Igor Gielow
A Rússia é um país que adora batizar edifícios públicos e redes de metrô, mas não estradas. Se o fizesse, ao estilo brasileiro, a rodovia M-14 e sua continuação até a Crimeia poderia ganhar a alcunha de “via Putin”.
Os 340 km ligam a fronteira internacionalmente reconhecida da Ucrânia com a Rússia até Guenitchek, capital da administração do Kremlin dos 60% da província de Kherson que controla, são parte central do esforço de integração de Moscou na região.
As estradas já existiam, mas estavam em condições apenas razoáveis, segundo moradores. Agora, o trecho principal, os 285 km entre Mariupol e a cidadezinha na margem do mar de Azov, está sendo duplicado e recebeu melhorias.
Não é apenas um cartão de visitas para quem é chamado de ocupante por Kiev, e sim uma rota vital de transporte de suprimentos da Rússia continental para a península anexada em 2014.
A via usual, a ponte inaugurada por Putin em 2018, tornou-se excessivamente visada, embora ainda tenha papel importante por ter linha férrea. Um segundo ramal ferroviário está em construção sob um certo segredo, para evitar ataques da Ucrânia contra seus segmentos, mas estima-se que terá cerca de 300 km e estará pronto em breve.
Enquanto isso, a “via Putin” dá conta do tráfego pesado de veículos militares entre carros chineses elétricos e antigos Lada soviéticos, a mistura que vai se tornando mais obsoleta à medida que se avança a oeste, rumo a Kherson pelas regiões de Donetsk e Zaporíjia.
No geral, é uma estrada como qualquer outra, com postos e áreas de descanso para caminhoneiros. O litro da gasolina de 95 octanas custa o mesmo do que em Rostov, a região russa vizinha —entre R$ 3,5 e R$ 4,5.
É uma rota muito vigiada. No dia que passou por lá, no fim de outubro, a reportagem contou 13 pontos de checagem militar na rota Mariupol-Guenitchek.
De lá para a Crimeia, mais dois em 40 km, não há tanta presença ostensiva, apesar de a guerra estar à volta na forma de comboios, helicópteros militares e o risco constante de ataques com mísseis e drones.
Há outra impressão que chama a atenção, no caso na comparação possível. Quando a Folha visitou a Crimeia em 2019, era visível o esmero no trato das estradas e da infraestrutura.
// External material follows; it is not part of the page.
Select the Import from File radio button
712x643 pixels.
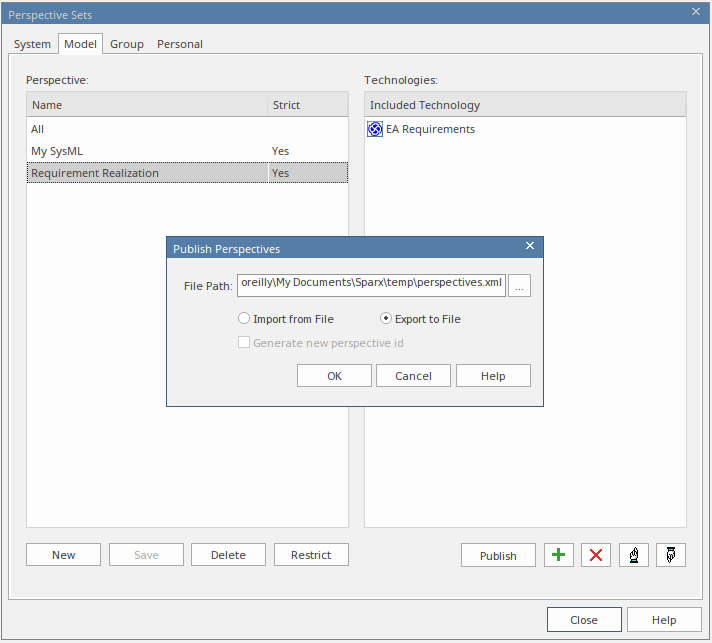point(244,319)
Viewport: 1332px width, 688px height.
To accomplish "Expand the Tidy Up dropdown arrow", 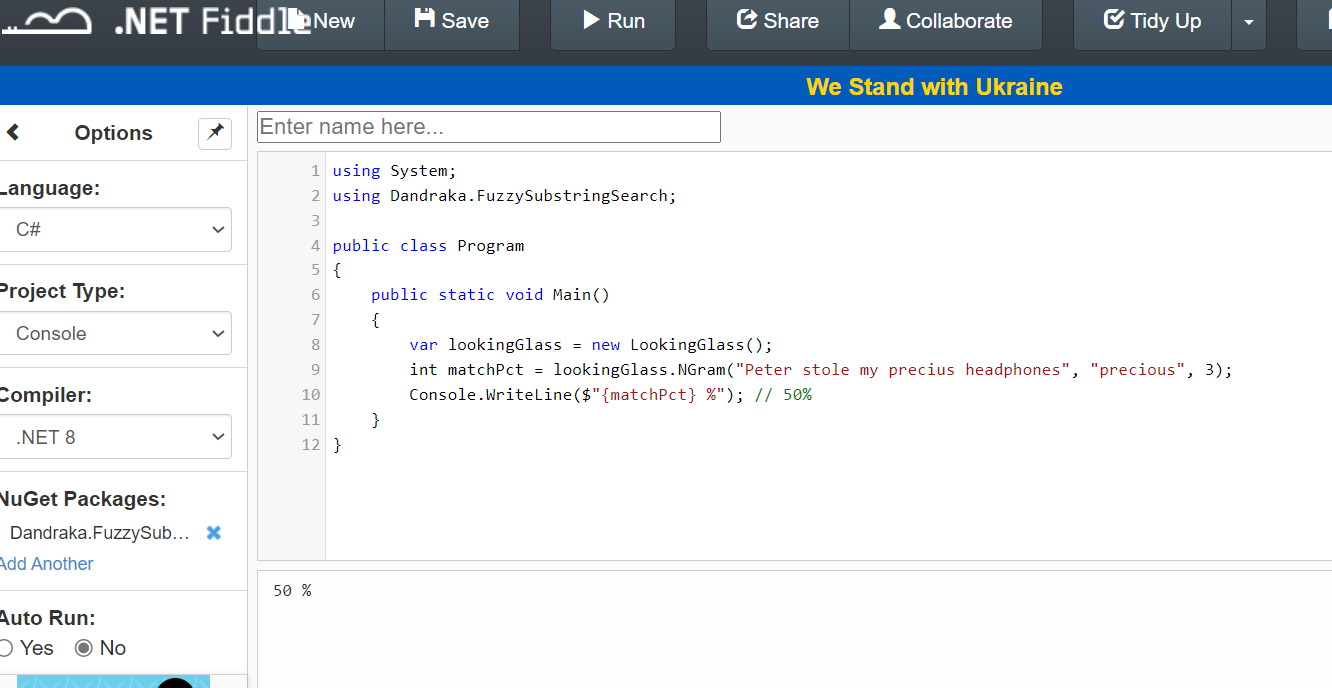I will (x=1248, y=21).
Os 130 km que unem o postos de controle da divisa com Kherson à capital, Simferopol, são marcados por uma buraqueira notável.
Parte disso se explica pelo tempo: antes da invasão da Ucrânia em 2022, a anexação da Crimeia era criticada como ilegal pela ONU, mas tomada como fato consumado no mundo —tanto que Putin sediou a Copa de 2018 criticado, mas com pompas.
Com isso, o dinheiro inicialmente aplicado lá agora se direciona para o que a elite russa chama de “novos territórios”, as quatro regiões anexadas em 30 de setembro de 2022, das quais Moscou contra cerca de 70%.
Nelas, desde 2023 a dotação orçamentária é equivalente a R$ 60 bilhões, segundo dados públicos, embora não haja uma discriminação total —presume-se que boa parte dos ditos gastos secretos sejam para infraestrutura de defesa, consolidando a presença russa na região.